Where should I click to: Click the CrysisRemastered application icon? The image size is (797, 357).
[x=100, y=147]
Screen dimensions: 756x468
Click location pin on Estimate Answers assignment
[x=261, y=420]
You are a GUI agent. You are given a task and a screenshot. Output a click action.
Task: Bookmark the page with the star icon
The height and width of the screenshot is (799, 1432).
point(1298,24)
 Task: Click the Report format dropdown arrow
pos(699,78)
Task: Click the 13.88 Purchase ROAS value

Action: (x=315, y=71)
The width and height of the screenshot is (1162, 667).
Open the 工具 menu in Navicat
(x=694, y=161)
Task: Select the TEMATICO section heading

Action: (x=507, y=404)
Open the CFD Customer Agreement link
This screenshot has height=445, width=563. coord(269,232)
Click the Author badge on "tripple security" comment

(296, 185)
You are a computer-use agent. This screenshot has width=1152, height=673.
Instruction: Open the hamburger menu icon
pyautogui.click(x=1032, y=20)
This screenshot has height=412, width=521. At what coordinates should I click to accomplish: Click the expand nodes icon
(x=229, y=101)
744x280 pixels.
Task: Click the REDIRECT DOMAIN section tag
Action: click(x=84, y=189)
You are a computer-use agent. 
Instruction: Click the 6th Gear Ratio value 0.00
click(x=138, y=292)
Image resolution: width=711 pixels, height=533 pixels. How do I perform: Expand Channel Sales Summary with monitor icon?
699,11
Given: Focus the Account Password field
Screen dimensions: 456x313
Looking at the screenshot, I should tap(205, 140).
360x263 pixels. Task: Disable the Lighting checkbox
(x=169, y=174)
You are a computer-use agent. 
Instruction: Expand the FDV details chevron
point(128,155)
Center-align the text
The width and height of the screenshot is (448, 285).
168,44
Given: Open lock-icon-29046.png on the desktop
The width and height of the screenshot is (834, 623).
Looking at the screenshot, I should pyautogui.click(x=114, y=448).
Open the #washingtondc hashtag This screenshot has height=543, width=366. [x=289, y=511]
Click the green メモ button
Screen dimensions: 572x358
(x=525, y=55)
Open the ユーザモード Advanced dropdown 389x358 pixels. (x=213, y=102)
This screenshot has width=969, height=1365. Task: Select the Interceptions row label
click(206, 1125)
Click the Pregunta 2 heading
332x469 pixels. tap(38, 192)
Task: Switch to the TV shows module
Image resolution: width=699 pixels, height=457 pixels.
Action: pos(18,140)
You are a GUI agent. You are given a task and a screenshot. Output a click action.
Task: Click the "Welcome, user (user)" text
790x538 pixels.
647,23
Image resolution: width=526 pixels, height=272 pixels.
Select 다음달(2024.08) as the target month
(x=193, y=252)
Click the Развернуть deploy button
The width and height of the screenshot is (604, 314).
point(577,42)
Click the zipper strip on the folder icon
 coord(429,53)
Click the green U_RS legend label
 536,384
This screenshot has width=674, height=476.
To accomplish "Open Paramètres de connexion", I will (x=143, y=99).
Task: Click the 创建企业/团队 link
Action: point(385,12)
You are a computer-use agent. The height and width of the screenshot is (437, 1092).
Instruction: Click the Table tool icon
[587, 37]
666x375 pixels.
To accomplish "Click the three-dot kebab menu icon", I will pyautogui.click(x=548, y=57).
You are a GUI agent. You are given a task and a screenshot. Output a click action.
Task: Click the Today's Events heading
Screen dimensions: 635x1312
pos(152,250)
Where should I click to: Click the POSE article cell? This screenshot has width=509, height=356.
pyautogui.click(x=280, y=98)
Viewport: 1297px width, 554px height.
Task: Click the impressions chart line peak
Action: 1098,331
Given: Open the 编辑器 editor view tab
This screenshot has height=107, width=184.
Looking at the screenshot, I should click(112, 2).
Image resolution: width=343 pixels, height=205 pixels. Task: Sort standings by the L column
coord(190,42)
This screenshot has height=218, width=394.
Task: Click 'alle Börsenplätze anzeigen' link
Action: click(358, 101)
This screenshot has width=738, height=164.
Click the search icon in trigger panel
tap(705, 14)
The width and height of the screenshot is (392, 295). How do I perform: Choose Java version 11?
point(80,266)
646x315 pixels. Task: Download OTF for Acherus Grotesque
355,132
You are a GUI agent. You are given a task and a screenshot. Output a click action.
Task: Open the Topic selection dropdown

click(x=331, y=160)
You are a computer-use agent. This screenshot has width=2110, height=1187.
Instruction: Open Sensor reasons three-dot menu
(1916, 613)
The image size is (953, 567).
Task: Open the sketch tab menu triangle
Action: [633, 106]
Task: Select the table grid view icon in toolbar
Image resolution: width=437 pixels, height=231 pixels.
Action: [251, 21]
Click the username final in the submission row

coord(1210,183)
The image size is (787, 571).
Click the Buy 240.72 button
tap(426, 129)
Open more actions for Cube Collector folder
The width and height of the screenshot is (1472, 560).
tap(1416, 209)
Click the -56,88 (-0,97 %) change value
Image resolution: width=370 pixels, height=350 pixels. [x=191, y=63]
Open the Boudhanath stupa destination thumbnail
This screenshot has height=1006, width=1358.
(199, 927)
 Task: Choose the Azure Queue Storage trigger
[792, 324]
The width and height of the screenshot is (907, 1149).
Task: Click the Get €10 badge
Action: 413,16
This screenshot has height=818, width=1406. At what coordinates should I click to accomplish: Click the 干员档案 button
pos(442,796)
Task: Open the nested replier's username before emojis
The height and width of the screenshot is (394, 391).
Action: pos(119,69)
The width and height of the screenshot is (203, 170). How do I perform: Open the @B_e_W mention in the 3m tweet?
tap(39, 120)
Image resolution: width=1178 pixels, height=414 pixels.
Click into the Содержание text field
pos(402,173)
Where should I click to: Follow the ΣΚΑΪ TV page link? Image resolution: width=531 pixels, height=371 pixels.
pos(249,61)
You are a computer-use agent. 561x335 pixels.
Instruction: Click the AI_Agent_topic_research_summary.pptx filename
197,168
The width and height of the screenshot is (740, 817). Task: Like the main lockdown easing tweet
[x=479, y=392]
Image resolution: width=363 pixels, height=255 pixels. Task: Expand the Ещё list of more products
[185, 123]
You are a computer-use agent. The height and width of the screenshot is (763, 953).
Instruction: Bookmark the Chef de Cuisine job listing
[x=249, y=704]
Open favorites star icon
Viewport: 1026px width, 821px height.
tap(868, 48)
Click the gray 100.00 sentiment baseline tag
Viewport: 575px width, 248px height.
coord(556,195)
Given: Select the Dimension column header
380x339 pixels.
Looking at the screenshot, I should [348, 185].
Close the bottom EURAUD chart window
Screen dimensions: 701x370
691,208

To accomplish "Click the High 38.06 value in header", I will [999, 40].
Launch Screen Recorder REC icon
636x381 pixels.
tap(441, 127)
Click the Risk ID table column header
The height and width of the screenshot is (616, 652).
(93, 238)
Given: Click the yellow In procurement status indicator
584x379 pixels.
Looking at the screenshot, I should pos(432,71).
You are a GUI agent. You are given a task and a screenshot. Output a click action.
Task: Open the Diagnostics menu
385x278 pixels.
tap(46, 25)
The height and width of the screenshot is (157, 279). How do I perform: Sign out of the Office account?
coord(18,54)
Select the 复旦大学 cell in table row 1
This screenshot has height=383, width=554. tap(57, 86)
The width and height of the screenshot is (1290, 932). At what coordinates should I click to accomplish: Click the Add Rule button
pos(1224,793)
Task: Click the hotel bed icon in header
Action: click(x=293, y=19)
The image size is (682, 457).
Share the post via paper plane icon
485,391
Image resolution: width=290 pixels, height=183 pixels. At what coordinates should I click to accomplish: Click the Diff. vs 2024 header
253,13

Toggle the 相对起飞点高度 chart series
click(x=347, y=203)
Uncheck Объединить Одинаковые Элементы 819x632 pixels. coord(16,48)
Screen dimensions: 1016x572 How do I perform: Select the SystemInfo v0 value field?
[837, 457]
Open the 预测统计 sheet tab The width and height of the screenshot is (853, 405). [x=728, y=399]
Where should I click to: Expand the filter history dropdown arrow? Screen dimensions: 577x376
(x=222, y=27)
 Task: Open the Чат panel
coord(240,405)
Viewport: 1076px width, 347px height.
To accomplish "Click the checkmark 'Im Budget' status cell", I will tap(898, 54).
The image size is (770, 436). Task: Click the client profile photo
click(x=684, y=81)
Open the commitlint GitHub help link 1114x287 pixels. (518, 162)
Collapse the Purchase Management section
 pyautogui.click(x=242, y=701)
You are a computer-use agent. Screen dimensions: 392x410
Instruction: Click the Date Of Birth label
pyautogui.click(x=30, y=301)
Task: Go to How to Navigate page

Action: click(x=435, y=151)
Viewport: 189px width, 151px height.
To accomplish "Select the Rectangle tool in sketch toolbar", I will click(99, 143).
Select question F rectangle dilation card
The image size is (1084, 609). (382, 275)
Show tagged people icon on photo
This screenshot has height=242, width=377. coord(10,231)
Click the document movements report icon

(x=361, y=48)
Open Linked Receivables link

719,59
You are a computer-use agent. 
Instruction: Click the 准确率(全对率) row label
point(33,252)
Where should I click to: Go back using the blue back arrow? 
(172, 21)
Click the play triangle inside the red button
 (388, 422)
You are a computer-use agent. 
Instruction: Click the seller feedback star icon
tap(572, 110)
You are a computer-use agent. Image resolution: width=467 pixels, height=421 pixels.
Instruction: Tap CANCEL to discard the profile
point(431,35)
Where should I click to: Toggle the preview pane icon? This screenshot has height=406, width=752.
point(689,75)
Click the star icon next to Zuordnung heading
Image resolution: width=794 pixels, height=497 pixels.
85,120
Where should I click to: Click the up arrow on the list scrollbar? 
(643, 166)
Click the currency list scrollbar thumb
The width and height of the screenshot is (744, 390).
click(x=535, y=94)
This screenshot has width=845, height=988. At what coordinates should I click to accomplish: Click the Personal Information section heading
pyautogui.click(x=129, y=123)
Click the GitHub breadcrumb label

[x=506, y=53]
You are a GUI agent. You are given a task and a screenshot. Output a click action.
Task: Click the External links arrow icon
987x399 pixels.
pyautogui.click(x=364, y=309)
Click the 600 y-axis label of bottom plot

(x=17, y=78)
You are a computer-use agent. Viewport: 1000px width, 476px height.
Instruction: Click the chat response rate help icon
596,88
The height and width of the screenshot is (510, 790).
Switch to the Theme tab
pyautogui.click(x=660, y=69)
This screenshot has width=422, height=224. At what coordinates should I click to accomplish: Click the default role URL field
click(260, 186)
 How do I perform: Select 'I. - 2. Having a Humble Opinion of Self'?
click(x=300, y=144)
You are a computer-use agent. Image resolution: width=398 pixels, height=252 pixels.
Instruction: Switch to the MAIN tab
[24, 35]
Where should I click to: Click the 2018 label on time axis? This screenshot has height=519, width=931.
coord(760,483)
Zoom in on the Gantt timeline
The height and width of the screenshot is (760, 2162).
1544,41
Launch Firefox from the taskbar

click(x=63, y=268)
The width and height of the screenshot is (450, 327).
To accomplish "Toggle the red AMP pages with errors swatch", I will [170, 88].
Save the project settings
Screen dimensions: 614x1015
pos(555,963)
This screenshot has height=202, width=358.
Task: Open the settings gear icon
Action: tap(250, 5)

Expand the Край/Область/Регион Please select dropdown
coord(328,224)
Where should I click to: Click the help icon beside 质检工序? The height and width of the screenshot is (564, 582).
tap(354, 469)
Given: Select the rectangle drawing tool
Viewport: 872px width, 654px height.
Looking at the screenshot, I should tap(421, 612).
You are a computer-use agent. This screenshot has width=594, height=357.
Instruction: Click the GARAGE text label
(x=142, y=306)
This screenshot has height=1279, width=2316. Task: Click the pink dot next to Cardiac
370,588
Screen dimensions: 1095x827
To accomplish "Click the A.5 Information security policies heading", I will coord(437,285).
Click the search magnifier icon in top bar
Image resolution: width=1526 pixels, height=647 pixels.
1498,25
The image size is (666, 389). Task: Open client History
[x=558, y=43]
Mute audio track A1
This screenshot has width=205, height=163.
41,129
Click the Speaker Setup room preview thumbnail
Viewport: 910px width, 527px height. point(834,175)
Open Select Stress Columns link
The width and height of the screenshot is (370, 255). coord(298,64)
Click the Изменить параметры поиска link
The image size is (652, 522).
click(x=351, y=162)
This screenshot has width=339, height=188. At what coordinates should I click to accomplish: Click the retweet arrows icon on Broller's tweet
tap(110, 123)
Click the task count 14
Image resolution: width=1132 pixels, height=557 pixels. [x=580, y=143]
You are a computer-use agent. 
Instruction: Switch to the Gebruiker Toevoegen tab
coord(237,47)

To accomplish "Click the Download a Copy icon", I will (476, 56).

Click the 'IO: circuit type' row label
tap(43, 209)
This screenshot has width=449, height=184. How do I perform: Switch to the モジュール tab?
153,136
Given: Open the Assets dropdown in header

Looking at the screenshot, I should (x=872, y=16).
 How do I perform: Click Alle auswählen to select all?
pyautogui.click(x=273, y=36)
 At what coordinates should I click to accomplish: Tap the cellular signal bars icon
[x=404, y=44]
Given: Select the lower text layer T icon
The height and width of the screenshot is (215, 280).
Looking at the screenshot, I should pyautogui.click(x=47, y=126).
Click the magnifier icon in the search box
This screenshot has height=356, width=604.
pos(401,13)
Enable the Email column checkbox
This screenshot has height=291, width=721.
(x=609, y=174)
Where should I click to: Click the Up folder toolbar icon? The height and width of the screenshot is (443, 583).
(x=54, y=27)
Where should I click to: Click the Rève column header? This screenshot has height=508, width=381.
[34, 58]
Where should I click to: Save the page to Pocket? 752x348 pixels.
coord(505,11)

════════════════════

● Exercise details
If a line of the listing above contains "status", pick it out and copy it.

● Finished exercise
Given: Click the yellow In procurement status indicator
To accomplish "Click the checkmark 'Im Budget' status cell", I will tap(898, 54).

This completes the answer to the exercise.